EXTRAIT CITÉ:
┌──

Amazon, le libraire et détaillant en ligne, a ouvert ce jeudi 3 novembre un nouveau service de prêt de livres électroniques qui permet d’emprunter gratuitement un titre à la fois et par mois. Les livres pourront être consultés grâce au Kindle. Cet instrument est un lecteur de livres électroniques commercialisé en novembre 2007 par Amazon.
Ce service de prêt découle du service Amazon Prime, un abonnement à 79 dollars (57 euros) par an qui permettait jusque là d’accéder à divers services tels que le visionnage de films en streaming ou la livraison gratuite d’articles achetés sur le site. Il n’existe pour l’instant qu’aux Etats-Unis, et ne s’adresse qu’aux possesseurs d’un Kindle, qui pourront désormais emprunter des livres numériques dans un catalogue de 5000 références dont « une centaine de livres qui figurent ou ont figuré dans la liste des meilleurs ventes du New York Times », affirme l’entreprise. Il sera également possible pour une personne ayant acquis un livre sur Kindle de le prêter à son tour à une tierce personne pour une durée maximale de 14 jours, durée pendant laquelle elle n’aura plus accès au livre. Il convient de préciser que seuls les livres des éditeurs qui ont accepté d’autoriser le prêt dans ces conditions peuvent être prêtés.
Les ouvrages disponibles sont soumis au droit de la propriété intellectuelle et pourront être téléchargés sur le site d’Amazon. Les fichiers sont protégés par des DRM (digital rights management), système permettant de protéger les droits de l’auteur d’un contenu numérique diffusé en ligne, ce qui correspond en français légal à des mesures techniques de protection.
Une limite est constatée par Wall Street Journal qui rapporte qu’aucune des six grandes maisons d’édition américaines n’a souhaité participer à ce service, craignant de voir les ventes d’e-books diminuer au profit des prêts. Le lancement de ce service suscite des interrogations économiques, mais Amazon assure que les droits d’auteurs seront versés aux maisons d’édition pour les locations d’ouvrage. Le but du service étant d’inciter les consommateurs à acheter le Kindle, celui-ci ne permet pas de lire les livres électroniques prêtés ou vendus sur smartphone, tablette ou PC, mais uniquement sur Kindle. Pour ce faire, Amazon a passé en avril dernier un accord avec 11 000 bibliothèques américaines afin qu’elles proposent des livres électroniques Kindle en prêt.
Au niveau du copyright, deux points peuvent être soulevés.

└──

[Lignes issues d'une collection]
┌──

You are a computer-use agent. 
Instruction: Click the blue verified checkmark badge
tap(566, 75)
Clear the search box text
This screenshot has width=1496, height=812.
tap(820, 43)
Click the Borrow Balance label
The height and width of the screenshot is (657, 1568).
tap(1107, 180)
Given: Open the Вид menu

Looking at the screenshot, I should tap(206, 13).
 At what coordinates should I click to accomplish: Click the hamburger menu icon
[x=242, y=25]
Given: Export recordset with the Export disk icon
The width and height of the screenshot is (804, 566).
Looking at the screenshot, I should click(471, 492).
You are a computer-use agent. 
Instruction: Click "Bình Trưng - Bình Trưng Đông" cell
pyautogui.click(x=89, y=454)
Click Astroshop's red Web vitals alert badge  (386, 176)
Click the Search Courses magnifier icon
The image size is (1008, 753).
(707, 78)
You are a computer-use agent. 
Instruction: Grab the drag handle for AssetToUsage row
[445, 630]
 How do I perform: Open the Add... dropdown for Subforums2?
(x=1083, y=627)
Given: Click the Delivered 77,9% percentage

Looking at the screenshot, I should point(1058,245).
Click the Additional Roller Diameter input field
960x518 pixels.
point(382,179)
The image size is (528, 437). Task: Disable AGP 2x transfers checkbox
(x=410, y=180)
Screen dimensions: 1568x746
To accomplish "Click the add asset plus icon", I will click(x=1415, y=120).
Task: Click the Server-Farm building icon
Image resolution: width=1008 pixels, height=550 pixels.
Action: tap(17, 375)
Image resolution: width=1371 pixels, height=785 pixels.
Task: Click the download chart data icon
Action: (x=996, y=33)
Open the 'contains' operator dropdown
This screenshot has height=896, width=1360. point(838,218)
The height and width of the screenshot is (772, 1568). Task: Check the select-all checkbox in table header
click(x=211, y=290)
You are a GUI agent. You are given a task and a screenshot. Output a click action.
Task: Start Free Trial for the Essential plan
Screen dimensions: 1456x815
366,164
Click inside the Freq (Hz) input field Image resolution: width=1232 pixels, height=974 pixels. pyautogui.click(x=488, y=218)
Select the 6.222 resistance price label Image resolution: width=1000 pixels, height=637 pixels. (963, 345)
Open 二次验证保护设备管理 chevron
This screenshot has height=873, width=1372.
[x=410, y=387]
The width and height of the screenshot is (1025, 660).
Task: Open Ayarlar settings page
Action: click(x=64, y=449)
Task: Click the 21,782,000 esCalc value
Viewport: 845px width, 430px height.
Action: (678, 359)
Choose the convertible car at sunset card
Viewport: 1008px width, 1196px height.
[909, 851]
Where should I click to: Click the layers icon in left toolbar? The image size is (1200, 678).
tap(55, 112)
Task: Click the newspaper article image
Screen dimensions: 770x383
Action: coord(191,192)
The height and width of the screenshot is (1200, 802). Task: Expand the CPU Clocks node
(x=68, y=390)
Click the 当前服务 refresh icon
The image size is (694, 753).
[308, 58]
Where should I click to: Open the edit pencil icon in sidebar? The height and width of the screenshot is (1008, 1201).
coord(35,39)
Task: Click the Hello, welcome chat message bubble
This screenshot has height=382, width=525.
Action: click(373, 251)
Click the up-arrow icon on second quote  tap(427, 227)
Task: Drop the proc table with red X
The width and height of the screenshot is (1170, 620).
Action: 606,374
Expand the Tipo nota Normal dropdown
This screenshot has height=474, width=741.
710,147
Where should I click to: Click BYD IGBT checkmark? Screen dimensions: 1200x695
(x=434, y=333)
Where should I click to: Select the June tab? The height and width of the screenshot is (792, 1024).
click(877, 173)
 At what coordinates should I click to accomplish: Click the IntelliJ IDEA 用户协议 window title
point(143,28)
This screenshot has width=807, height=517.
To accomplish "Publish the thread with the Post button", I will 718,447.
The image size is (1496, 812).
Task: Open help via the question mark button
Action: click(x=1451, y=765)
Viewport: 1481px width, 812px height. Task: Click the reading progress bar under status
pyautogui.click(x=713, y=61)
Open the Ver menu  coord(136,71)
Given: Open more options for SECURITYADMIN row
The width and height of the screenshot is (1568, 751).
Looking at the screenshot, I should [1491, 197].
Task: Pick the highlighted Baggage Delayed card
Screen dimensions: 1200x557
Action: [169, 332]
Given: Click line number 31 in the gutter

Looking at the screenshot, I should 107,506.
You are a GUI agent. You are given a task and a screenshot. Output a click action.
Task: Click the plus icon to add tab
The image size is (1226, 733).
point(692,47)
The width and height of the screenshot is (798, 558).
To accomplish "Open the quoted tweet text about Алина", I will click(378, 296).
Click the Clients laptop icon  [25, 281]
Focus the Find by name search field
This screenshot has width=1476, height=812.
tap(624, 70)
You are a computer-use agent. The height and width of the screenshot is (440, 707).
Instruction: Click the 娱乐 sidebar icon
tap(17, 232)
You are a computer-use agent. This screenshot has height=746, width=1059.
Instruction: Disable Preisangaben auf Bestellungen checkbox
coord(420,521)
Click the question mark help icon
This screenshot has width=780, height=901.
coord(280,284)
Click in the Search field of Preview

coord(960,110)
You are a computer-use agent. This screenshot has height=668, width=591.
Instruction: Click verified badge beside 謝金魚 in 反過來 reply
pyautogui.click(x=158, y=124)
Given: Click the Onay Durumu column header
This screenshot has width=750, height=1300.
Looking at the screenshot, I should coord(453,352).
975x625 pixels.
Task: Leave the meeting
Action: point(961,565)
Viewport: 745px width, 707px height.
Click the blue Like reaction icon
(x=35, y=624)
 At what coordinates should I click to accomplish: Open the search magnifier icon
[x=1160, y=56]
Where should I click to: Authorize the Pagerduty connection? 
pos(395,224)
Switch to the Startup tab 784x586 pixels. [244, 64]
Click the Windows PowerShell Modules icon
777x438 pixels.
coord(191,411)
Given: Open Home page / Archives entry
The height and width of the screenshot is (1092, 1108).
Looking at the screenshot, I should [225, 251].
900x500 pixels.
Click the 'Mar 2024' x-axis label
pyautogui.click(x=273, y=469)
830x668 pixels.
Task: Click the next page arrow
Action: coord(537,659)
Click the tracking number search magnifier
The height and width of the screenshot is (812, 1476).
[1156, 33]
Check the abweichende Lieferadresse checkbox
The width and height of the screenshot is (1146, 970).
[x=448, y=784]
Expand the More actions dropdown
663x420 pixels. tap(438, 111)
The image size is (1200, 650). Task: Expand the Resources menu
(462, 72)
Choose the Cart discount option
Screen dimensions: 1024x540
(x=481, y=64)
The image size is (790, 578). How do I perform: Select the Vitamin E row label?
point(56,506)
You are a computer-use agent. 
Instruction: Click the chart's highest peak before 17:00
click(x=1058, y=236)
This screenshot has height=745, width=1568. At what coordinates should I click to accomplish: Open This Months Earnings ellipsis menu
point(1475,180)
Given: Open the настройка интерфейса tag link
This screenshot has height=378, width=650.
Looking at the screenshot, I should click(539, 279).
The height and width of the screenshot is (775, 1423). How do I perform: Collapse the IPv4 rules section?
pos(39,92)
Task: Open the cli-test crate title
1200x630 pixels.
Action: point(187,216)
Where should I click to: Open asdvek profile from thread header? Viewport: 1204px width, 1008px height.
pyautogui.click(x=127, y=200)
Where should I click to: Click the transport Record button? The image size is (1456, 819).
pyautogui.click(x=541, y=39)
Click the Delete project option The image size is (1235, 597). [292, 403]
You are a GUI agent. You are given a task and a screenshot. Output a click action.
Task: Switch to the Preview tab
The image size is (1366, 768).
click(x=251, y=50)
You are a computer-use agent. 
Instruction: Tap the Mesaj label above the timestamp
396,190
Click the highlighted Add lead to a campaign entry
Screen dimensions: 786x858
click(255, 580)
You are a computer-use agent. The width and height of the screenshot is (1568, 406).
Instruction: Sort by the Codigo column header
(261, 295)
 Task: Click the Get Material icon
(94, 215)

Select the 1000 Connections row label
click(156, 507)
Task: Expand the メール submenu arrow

└──

SÉRIE D'EXERCICES:
a. Traduisez en anglais cette phrase de l'article sur le prêt de livres d'Amazon : « Les livres pourront être consultés grâce au Kindle. »
b. Reproduisez le passage de l'article sur le prêt de livres d'Amazon, de « Une limite est » à « peuvent être soulevés. ».
Appuyez-vous uniquement sur l'article pour répondre.

CORRIGÉ DES EXERCICES:
a. The books can be read using the Kindle.

b.
Une limite est constatée par Wall Street Journal qui rapporte qu’aucune des six grandes maisons d’édition américaines n’a souhaité participer à ce service, craignant de voir les ventes d’e-books diminuer au profit des prêts. Le lancement de ce service suscite des interrogations économiques, mais Amazon assure que les droits d’auteurs seront versés aux maisons d’édition pour les locations d’ouvrage. Le but du service étant d’inciter les consommateurs à acheter le Kindle, celui-ci ne permet pas de lire les livres électroniques prêtés ou vendus sur smartphone, tablette ou PC, mais uniquement sur Kindle. Pour ce faire, Amazon a passé en avril dernier un accord avec 11 000 bibliothèques américaines afin qu’elles proposent des livres électroniques Kindle en prêt.
Au niveau du copyright, deux points peuvent être soulevés.